* WHAT IS NEEDED *
Where the records below show a line containing "Image resolution: width=1086, height=2576.", start copying; end with the line containing "Calendario 2024 (357, 2149)", and copy it too.

* INPUT DATA *
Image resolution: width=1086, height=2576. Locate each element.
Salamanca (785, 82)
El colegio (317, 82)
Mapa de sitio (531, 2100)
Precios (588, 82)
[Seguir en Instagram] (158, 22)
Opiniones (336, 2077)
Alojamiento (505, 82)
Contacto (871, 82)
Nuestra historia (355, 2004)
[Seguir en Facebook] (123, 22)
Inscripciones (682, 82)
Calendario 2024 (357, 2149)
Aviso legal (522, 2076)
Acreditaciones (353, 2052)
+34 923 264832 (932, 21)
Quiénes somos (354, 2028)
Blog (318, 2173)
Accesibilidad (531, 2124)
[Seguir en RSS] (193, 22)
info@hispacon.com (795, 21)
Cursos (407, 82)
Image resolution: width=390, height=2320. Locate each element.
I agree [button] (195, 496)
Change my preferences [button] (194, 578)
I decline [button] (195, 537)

==

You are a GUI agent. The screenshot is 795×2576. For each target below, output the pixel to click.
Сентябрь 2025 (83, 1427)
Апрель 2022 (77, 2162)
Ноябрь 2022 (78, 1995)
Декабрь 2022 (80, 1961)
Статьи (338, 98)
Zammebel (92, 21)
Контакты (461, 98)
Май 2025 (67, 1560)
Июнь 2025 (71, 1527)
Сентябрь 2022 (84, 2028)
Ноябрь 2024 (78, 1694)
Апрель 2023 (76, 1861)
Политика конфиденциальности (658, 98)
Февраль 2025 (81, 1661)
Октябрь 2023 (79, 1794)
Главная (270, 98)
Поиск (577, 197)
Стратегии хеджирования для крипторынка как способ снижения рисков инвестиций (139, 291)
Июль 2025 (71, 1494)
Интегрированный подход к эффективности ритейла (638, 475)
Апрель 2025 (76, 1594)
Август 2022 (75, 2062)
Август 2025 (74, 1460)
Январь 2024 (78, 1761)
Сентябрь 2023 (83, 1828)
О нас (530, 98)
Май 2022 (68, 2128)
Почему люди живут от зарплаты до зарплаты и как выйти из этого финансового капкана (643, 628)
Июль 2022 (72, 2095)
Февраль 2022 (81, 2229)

...

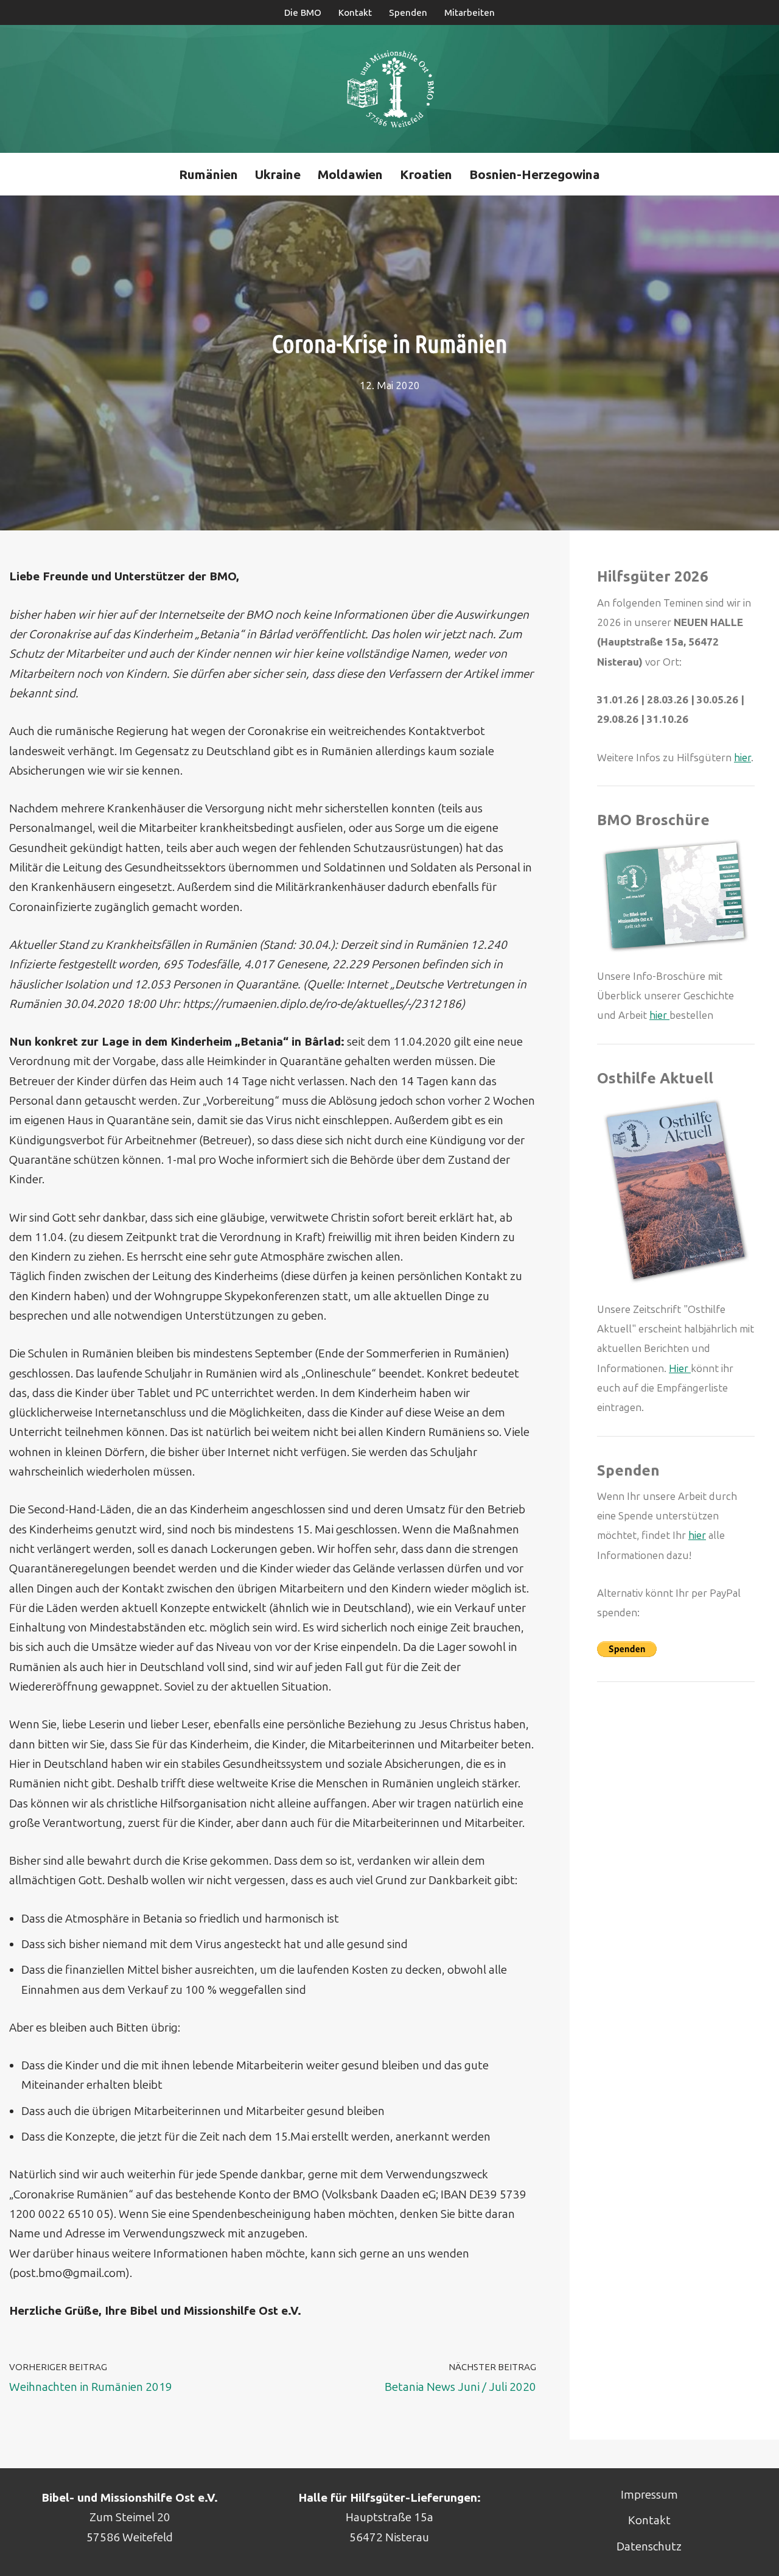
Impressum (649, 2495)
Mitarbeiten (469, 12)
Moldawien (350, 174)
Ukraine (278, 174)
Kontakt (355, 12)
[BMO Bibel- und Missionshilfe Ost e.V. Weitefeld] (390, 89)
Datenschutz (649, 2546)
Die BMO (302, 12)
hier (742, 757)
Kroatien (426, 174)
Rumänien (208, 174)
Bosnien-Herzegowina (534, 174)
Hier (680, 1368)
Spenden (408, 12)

* EXERCISE ANSWER *
Image resolution: width=1086, height=2576. Locate each element.
Salamanca (785, 82)
El colegio (317, 82)
Mapa de sitio (531, 2100)
Precios (588, 82)
[Seguir en Instagram] (158, 22)
Opiniones (336, 2077)
Alojamiento (505, 82)
Contacto (871, 82)
Nuestra historia (355, 2004)
[Seguir en Facebook] (123, 22)
Inscripciones (682, 82)
Calendario 2024 (357, 2149)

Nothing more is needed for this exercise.